Rapidly becoming the next big thing, 1st with subject tracking on quad copters, then subject tracking on digital assistants. It's long been a dream to have an autonomous camera operator that tracks a subject. The Facebook Portal was the 1st sign lions saw that the problem was finally cracked. The problem is all existing tracking cameras are operated by services which collect the video & either sell it or report it to government agencies.
Compiling & fixing a machine vision library to run as fast as possible on a certain computer is such a monumental task, it's important to reuse it as much as possible. To simplify the task of a tracking camera, the same code is used to count reps & track a subject. The countreps program was a lot more complicated & consumed most of the time.

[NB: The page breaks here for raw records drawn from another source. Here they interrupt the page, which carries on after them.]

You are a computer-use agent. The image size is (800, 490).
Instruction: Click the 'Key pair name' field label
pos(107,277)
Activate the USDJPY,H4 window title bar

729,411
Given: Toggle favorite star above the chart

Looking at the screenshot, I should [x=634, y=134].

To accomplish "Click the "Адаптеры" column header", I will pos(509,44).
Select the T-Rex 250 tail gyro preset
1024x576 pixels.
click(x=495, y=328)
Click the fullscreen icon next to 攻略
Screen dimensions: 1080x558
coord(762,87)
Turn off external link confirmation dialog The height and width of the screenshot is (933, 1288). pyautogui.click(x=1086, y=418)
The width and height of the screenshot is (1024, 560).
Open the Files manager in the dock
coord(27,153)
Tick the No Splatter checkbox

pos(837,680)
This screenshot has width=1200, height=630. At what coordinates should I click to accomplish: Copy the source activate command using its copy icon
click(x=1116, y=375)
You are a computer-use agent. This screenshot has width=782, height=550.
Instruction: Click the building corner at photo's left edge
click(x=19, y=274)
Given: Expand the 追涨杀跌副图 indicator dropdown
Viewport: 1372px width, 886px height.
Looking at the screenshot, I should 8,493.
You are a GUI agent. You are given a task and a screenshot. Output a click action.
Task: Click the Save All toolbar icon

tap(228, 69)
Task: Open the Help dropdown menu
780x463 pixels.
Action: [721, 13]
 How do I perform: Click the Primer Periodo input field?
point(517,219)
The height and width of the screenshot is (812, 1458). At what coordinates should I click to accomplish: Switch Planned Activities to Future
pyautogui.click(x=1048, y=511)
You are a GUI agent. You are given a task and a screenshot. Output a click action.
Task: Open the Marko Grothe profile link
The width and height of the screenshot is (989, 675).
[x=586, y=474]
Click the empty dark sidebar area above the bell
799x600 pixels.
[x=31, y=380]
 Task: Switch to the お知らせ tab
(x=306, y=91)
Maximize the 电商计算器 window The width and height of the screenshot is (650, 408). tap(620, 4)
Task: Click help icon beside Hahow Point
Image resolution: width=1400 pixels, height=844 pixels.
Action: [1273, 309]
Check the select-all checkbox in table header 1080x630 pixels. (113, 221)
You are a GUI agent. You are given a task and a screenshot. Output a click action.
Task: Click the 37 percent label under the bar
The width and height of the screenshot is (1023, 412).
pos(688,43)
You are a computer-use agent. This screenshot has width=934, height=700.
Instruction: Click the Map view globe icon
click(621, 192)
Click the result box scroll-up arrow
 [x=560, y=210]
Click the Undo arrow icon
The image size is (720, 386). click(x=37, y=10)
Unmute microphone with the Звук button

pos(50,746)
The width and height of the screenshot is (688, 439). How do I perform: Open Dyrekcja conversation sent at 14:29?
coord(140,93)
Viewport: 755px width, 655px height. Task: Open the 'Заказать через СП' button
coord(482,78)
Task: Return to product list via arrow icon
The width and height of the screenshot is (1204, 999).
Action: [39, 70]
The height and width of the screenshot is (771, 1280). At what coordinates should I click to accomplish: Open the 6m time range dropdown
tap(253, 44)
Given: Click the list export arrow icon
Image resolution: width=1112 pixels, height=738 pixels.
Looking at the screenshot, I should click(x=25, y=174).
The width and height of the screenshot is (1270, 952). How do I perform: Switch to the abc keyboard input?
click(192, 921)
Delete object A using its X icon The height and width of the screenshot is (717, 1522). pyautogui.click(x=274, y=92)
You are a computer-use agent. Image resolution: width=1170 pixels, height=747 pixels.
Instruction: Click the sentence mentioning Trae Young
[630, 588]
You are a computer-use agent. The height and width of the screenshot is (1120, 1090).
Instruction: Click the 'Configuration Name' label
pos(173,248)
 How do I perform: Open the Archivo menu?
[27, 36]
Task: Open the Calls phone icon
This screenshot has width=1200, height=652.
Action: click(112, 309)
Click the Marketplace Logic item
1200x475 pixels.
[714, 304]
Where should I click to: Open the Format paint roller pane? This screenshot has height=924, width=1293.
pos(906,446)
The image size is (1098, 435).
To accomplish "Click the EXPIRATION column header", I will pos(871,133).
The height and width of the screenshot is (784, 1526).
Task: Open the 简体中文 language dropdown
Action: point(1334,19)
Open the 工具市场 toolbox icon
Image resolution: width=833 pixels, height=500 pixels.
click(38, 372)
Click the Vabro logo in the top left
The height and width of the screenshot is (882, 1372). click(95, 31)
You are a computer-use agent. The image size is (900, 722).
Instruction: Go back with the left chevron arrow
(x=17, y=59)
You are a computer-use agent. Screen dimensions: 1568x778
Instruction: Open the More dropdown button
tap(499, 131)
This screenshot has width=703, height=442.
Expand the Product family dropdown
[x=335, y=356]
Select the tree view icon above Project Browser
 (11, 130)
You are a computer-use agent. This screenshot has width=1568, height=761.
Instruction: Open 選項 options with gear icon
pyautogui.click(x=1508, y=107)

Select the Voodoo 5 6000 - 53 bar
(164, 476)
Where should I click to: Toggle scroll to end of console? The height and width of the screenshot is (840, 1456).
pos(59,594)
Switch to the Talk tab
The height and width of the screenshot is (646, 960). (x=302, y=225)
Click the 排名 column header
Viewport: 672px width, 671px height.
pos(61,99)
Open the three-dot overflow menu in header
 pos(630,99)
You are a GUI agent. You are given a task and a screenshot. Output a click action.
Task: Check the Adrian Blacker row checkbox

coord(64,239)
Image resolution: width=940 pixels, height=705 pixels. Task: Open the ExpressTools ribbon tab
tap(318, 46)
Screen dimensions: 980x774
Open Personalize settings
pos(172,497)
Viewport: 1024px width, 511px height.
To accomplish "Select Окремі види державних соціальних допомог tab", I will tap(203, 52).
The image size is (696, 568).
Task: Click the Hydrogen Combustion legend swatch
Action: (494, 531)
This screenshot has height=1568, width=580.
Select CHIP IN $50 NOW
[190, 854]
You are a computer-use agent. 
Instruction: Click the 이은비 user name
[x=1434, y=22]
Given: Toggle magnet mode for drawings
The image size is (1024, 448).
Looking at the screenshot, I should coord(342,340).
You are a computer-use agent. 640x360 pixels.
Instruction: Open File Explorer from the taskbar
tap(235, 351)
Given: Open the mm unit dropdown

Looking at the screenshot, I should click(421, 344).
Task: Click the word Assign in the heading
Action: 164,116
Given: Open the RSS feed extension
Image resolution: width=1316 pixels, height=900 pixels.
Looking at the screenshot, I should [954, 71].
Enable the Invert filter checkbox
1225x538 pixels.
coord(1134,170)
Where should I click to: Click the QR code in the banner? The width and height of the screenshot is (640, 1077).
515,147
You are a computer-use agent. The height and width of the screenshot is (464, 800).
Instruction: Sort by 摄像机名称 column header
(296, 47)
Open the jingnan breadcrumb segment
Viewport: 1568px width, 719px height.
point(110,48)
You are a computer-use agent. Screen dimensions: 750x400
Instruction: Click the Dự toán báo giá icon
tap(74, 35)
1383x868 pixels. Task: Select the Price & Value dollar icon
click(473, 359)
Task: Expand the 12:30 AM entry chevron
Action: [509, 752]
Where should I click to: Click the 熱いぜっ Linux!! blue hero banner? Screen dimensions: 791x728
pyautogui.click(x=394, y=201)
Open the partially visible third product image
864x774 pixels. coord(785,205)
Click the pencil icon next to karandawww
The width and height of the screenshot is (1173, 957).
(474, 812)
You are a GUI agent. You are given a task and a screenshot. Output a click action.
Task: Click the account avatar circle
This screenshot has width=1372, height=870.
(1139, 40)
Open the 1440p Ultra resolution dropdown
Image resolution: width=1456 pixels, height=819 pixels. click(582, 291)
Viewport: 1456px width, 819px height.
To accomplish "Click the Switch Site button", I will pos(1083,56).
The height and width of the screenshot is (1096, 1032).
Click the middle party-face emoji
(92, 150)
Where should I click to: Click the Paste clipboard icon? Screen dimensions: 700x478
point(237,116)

Previous work way back in Aug 2016 involved LIDAR.
There were other failed attempts with chroma keying, luma keying, difference keying. Then it lay dormant for 2 years.
The last year saw an explosion in CNN's for subject tracking. The key software is openpose. That theoretically allows a camera to track a whole body or focus in on a head, but it doesn't allow differentiating bodies. Differentiating bodies still would require chroma keying or face matching.
If a subject takes off its clothing, as subjects do in the kind of thing that this camera would be used for, chroma keying would get thrown off. Face tracking doesn't work so well when the subject looks away.
The example videos show it doing a good job. Instead of a spherical camera or wide angle lens, it manages to track only by what's in its narrow field of view. This requires it to move very fast, resulting in jerky panning.
It isolates the subject from a background of other humans, recognizes paw gestures, & smartly tracks whatever part of the body is in view without getting thrown off. In the demos, it locks onto the subject with only a single frame of video rather than a thorough training set. It recognizes as little as an arm showing from behind an obstacle. Based on the multicolored clothing, they're running several simultaneous algorithms: a face tracker, a color tracker, & a pose tracker. The junk laptop would have a hard time just doing pose tracking.
The image sensor is an awful Chinese one. It would never do in a dim hotel room. Chinese manufacturers are not allowed to use any imported parts. The neural network processor is not an NVidia but an indigenously produced HiSilicon Hi3559A. China's government is focused on having no debt, but how's that working in a world where credit is viewed as an investment in the future? They can't borrow money to import a decent Sony sensor, so the world has to wait for China's own sensor to match Sony.
It's strange that tracking cameras have been on quad copters for years, now are slowly emerging on ground cameras, but have never been used in any kind of production & never replicated by any open source efforts. There has also never been any tracking for higher end DSLR cameras. It's only been offered on consumer platforms.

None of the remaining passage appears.